The decisions of 19 April are important and will get India up from 3.5 million doses a day. It is, however, likely that we will not get up to 10 million doses a day. It is useful to think about two distinct problems on the demand side:

The rich
If protecting a family of five costs Rs.5,000 to Rs.10,000, many individuals / employers will spend this much. While a positive externality influences the decision making, the decision will be correct as long as the personal gains from protection exceed the price of the vaccine.
The poor
Many poor families might balk at this magnitude of expenditure. This is where market failure bites, in generating the wrong decision because there is a gap between the gains to society as a whole vs. the gains for the individual. Vaccine vouchers are the precise instrument through which this market failure can be addressed. State governments and the union government need to step into this breach.

Conclusion

Central planning has worked well for Covid-19 vaccination in countries like the US and the UK. These countries intelligently used private sector energy [example] as opposed to many varieties of coercion. But central planning works poorly under conditions of low state capacity.

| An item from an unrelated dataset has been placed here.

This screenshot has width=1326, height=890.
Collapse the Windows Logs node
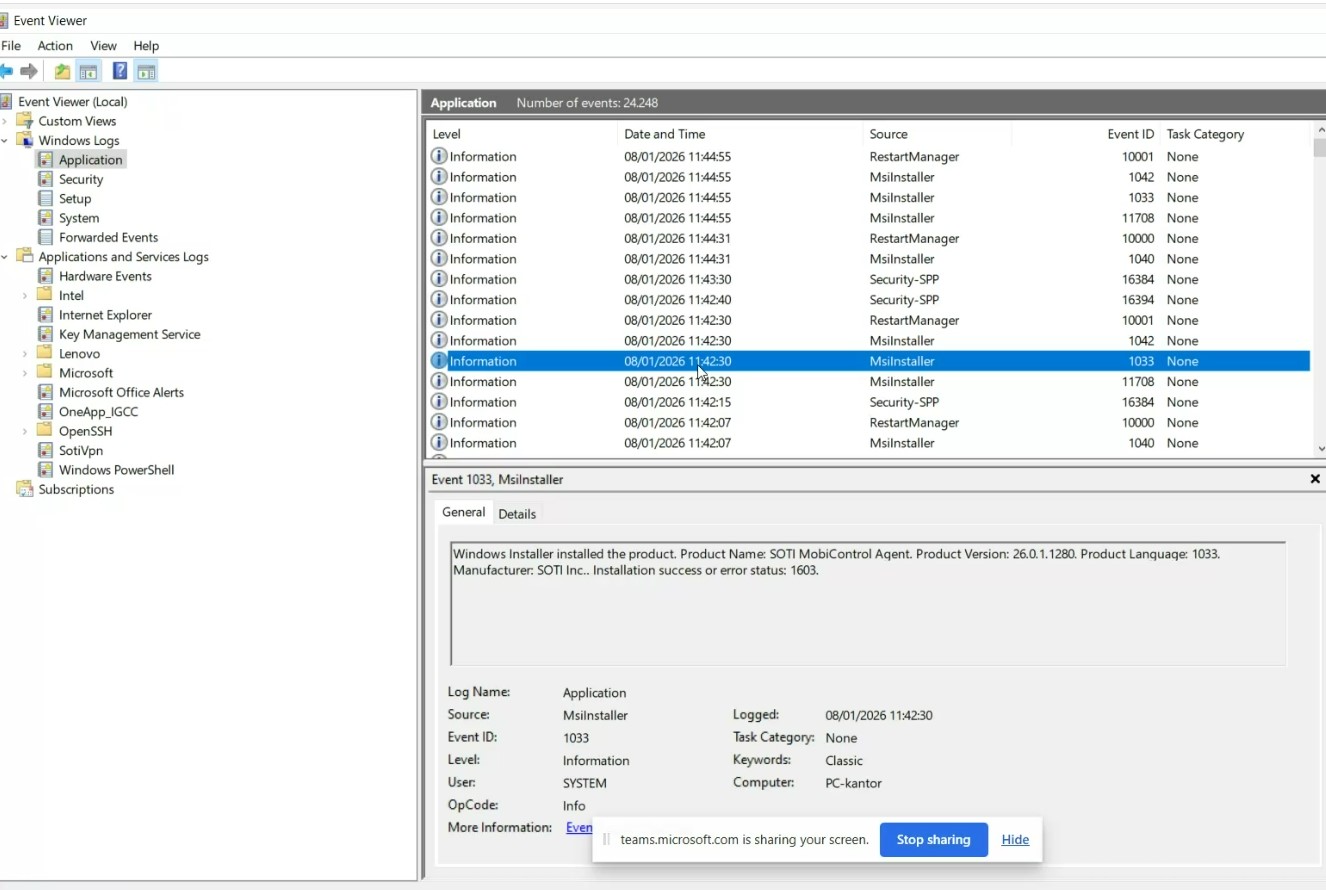pyautogui.click(x=7, y=140)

It is better to harness the energy of the self-organising system.

The 19 April announcements make important progress in stepping back from a centrally planned system, in increasing freedom, and in harnessing the power of the self-organising system.

The role of the state lies in addressing market failure. There is a need to use the coercive power of the state to require that vaccines used in India must have achieved approval in an advanced country. Poor people will make better decisions when nudged towards vaccination through the tool of vouchers.